Write out exactly, with both ends included, the lines that run from the line containing "Click the Save text link" to the end of the entries. Pictures are not part of the answer.

Pixel coordinate grounding data
========================================================================
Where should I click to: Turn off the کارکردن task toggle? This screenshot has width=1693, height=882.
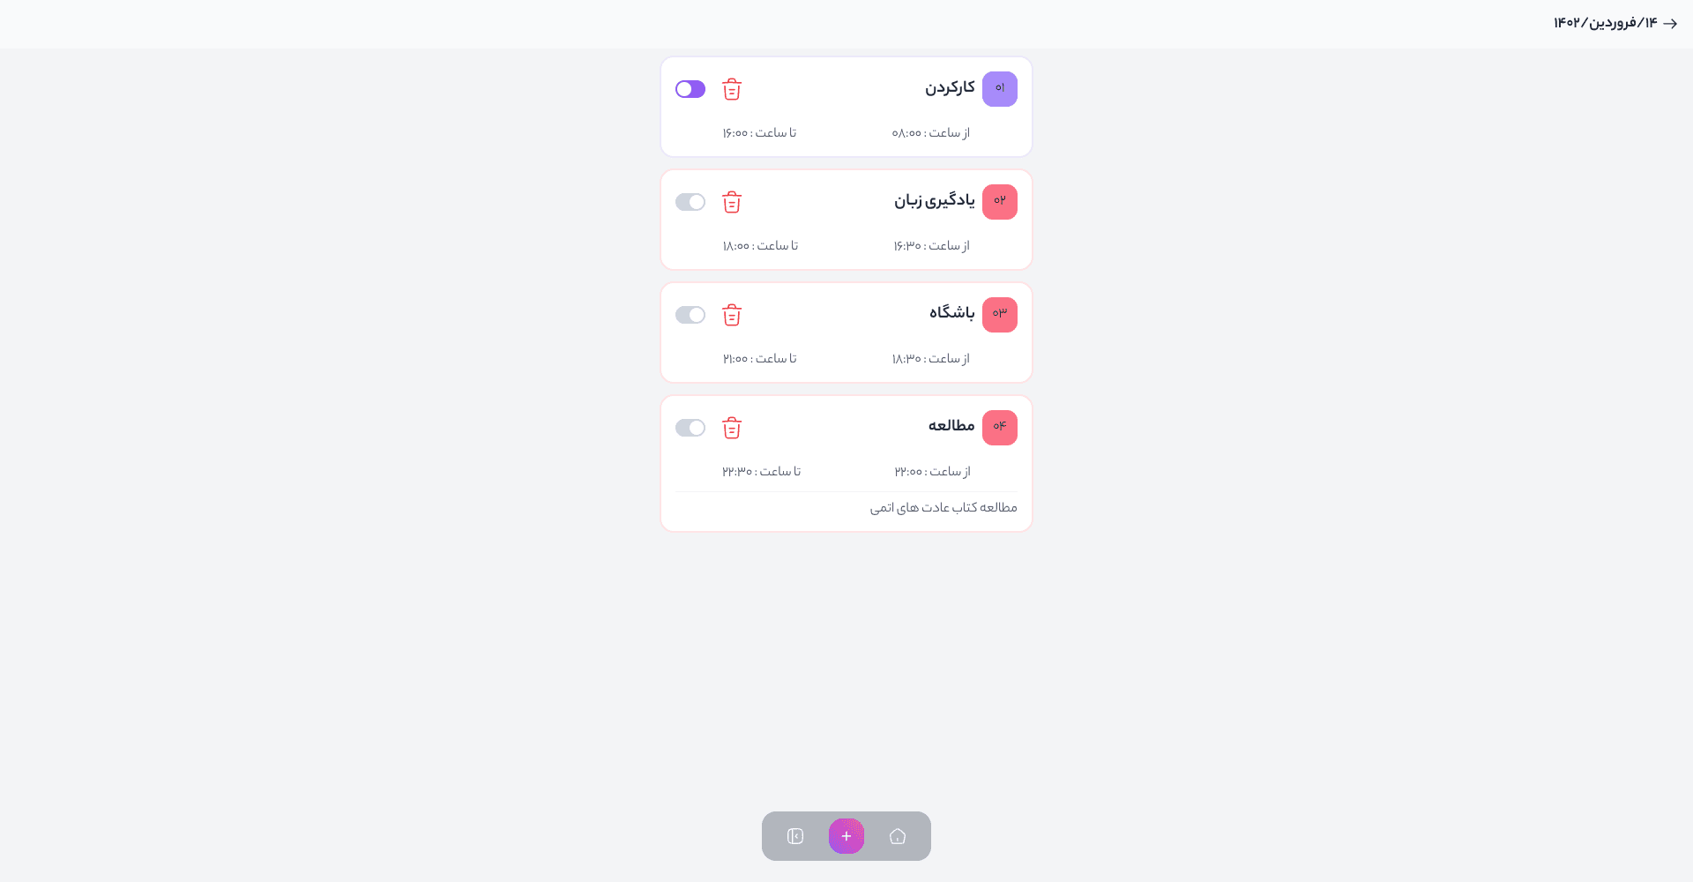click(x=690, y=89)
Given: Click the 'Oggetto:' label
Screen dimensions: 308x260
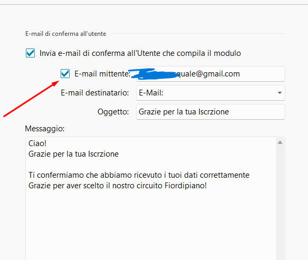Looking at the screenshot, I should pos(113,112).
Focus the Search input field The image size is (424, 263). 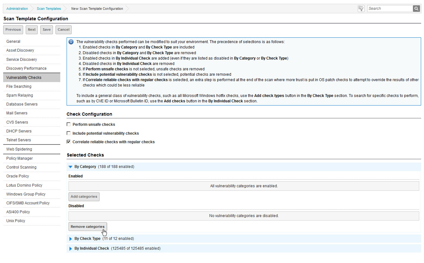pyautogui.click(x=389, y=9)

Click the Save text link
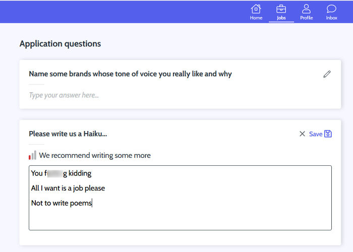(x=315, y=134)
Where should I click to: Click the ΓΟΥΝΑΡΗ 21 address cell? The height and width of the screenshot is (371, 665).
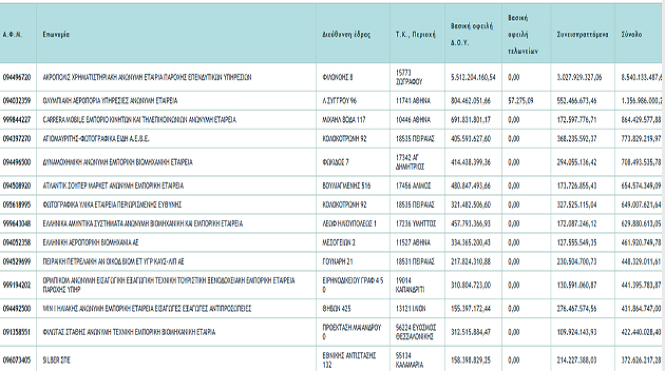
========================================================================
Solution to the problem:
Click the Save text link
(x=315, y=134)
Where should I click to: Click the ΓΟΥΝΑΡΗ 21 address cell? The height and width of the screenshot is (371, 665).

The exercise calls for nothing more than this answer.